— Description of the task —
Determine how many lines in this listing contain the word "width" and report that number by itself.

— Data section —
◆ ◆ ◆
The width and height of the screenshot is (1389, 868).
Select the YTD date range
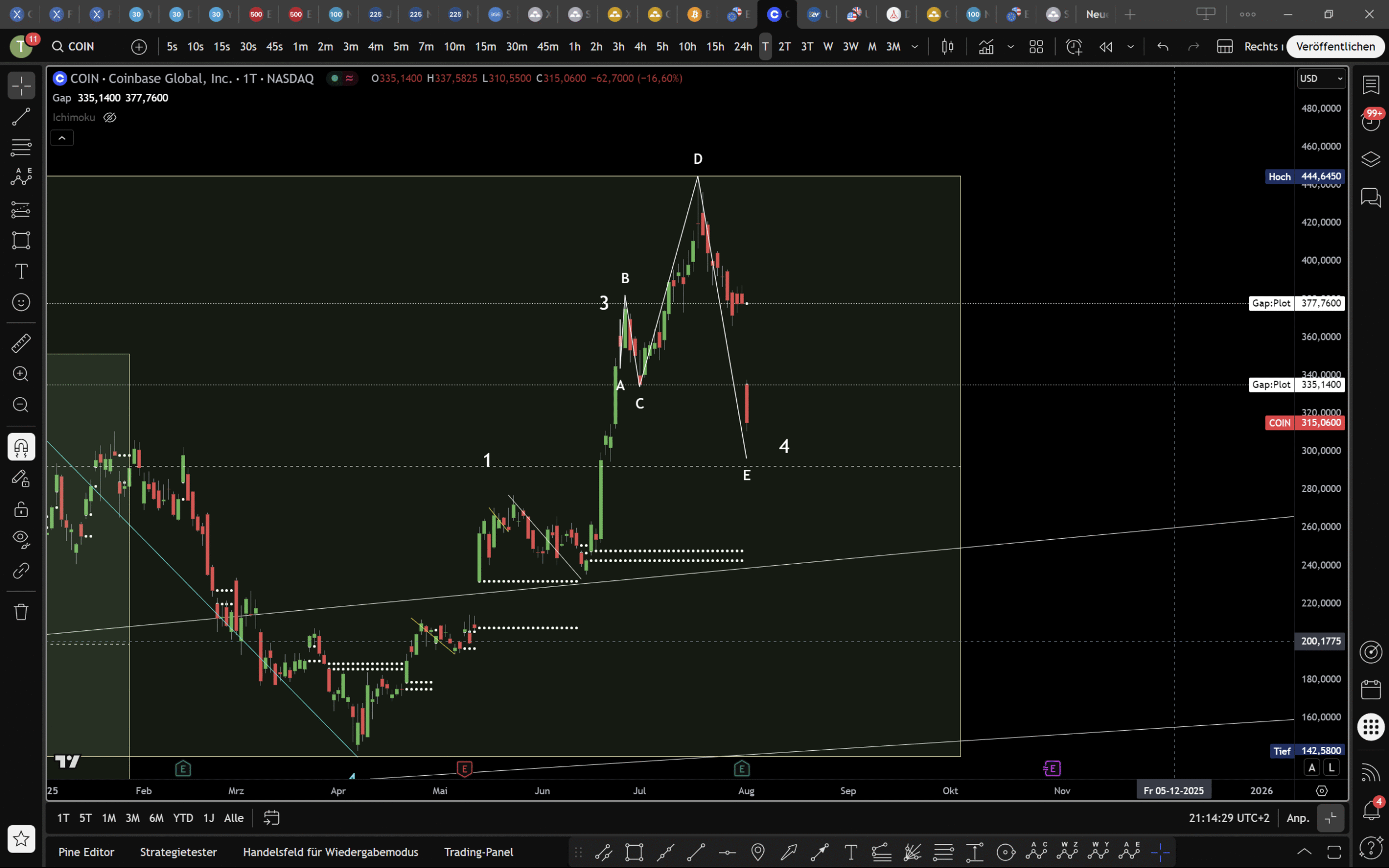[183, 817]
◆ ◆ ◆
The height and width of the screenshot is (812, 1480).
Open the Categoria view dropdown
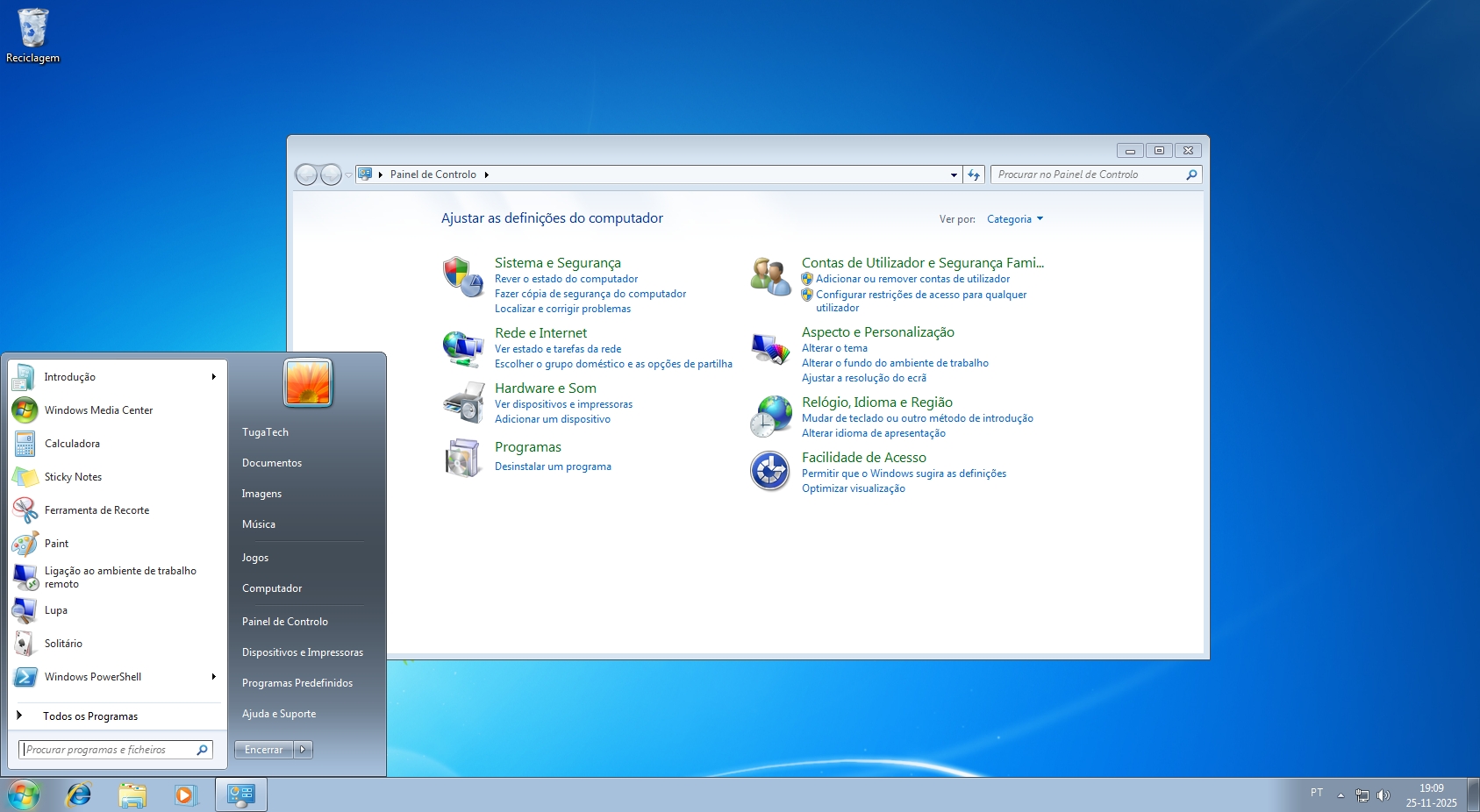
◆ ◆ ◆
— Answer area —
2